=== Data records ===
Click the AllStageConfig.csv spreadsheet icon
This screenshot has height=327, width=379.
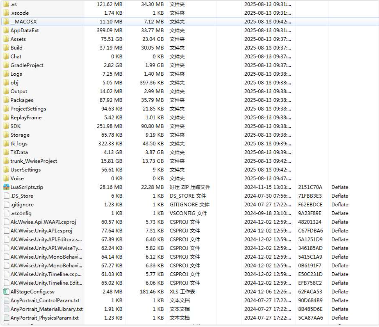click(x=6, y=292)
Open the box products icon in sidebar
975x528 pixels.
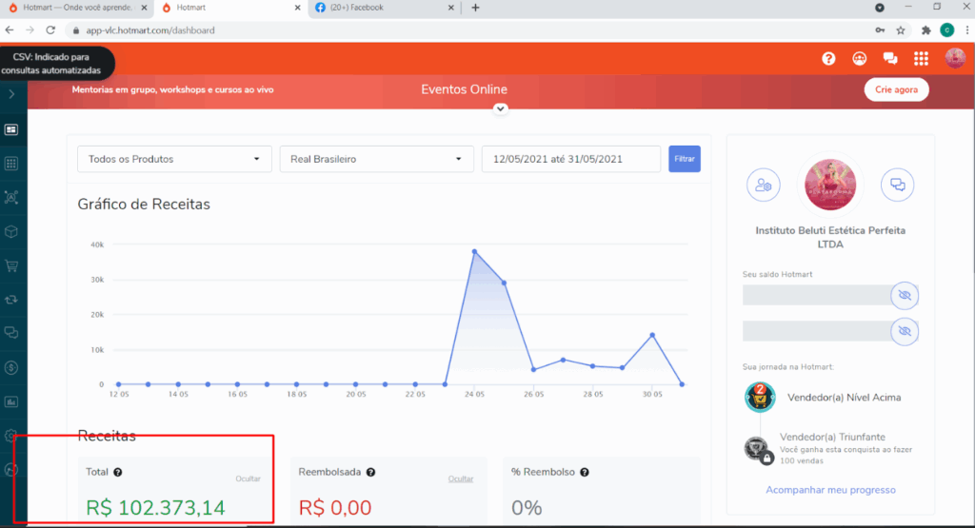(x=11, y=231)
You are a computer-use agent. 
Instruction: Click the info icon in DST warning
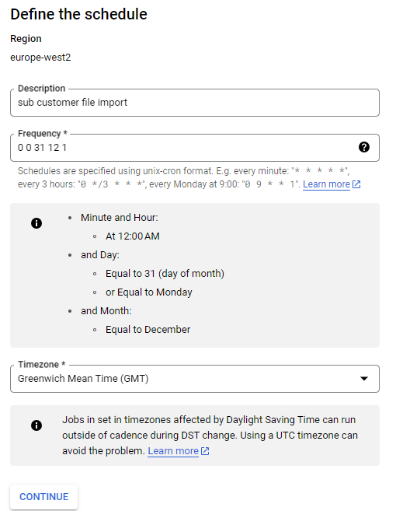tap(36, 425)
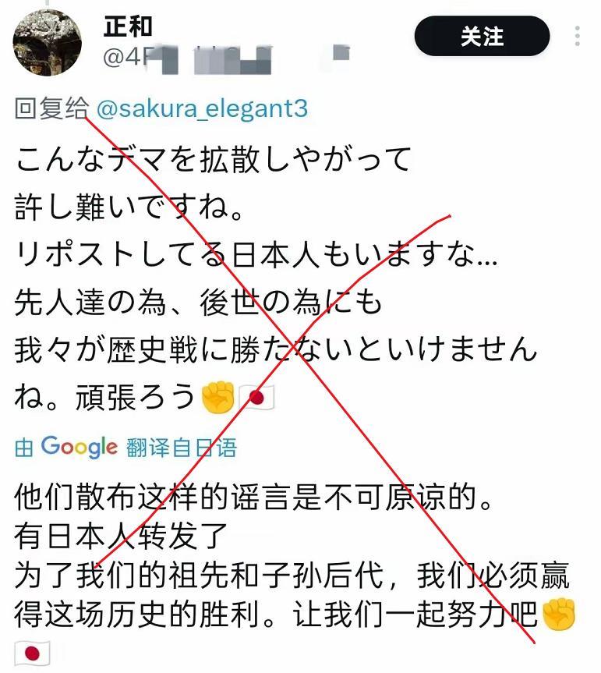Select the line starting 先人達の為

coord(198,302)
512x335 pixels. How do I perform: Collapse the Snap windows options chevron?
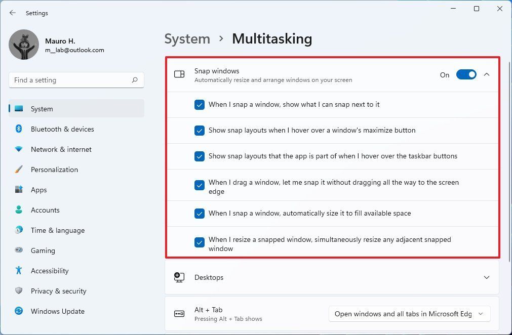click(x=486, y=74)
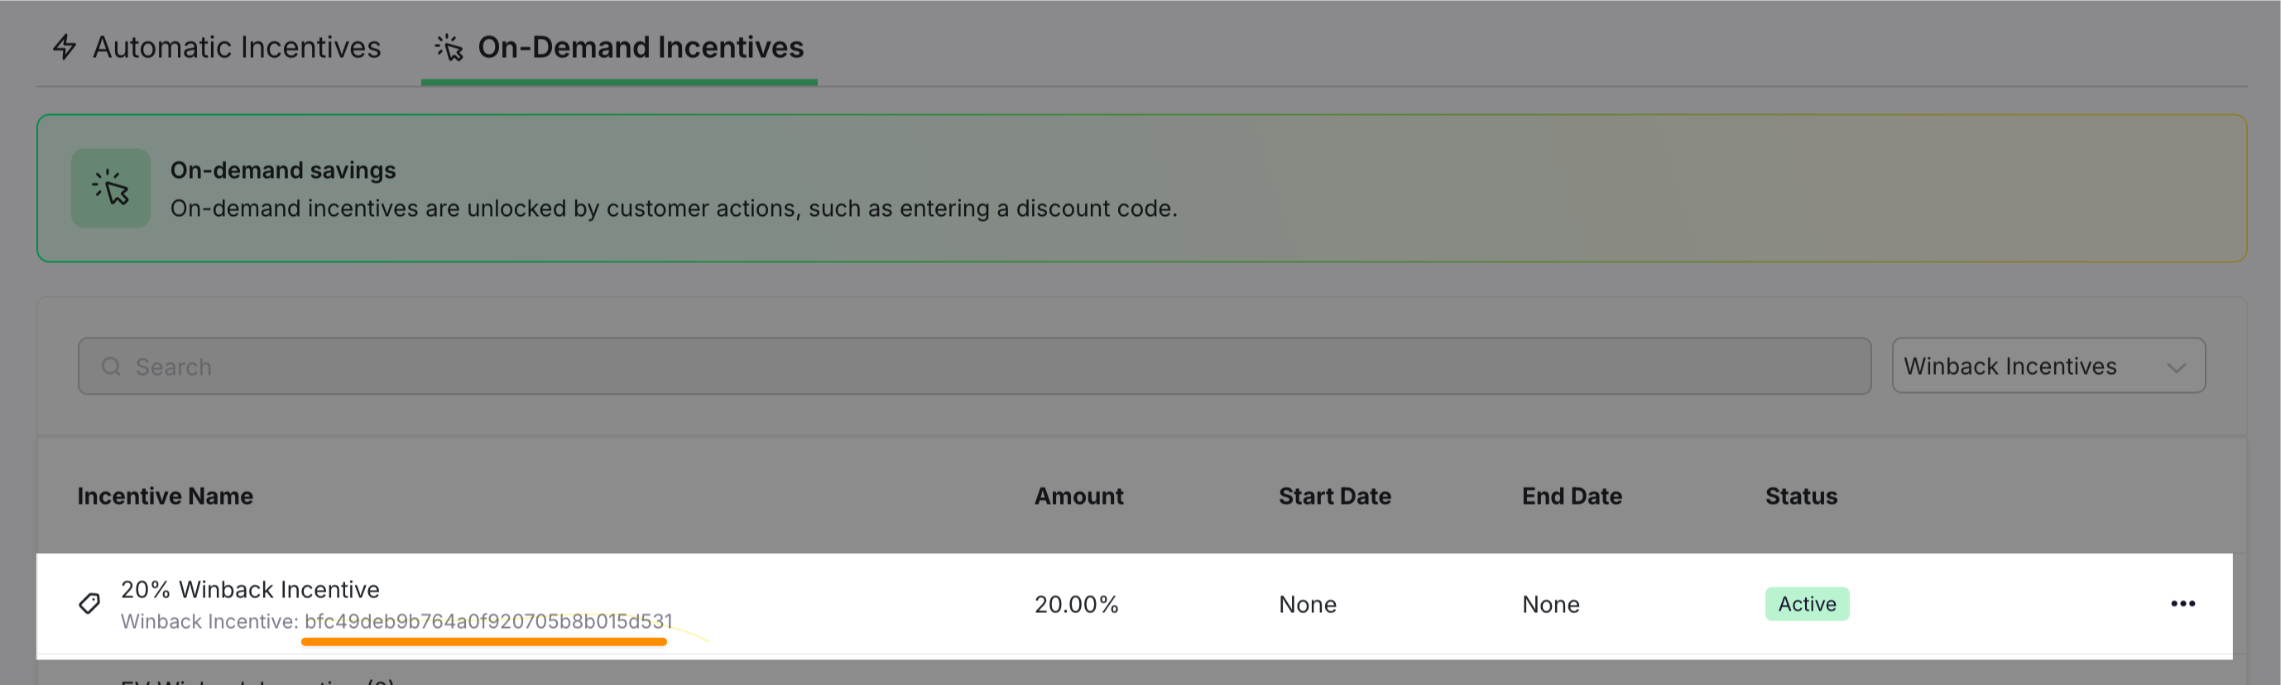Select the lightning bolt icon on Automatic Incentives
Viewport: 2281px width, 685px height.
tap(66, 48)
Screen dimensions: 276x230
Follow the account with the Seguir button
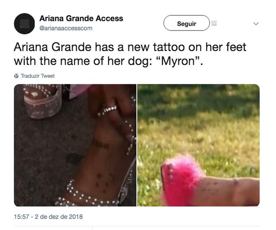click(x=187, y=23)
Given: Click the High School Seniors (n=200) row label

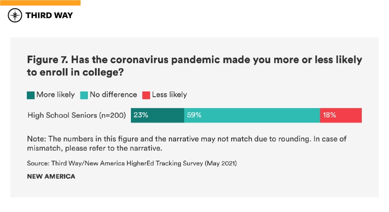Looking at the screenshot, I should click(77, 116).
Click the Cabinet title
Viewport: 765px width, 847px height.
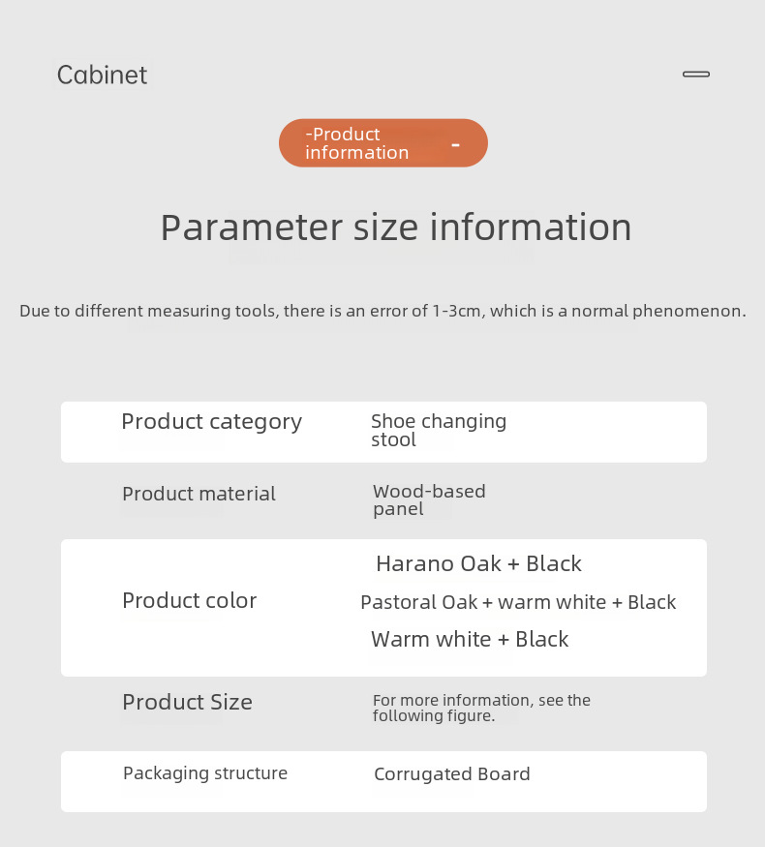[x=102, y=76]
===
The task: Your reply should hold nothing but the lines above, from the one containing "975x528 pixels." to the one containing "Screen dimensions: 276x230", reproduced exactly minus the pictures.

Output:
975x528 pixels.
(x=11, y=231)
You are a computer-use agent. 
Instruction: Click the info icon in DST warning
tap(36, 425)
Select the line starting 先人達の為

coord(198,302)
512x335 pixels. How do I perform: Collapse the Snap windows options chevron?
click(x=486, y=74)
Select the lightning bolt icon on Automatic Incentives
Viewport: 2281px width, 685px height.
tap(66, 48)
Screen dimensions: 276x230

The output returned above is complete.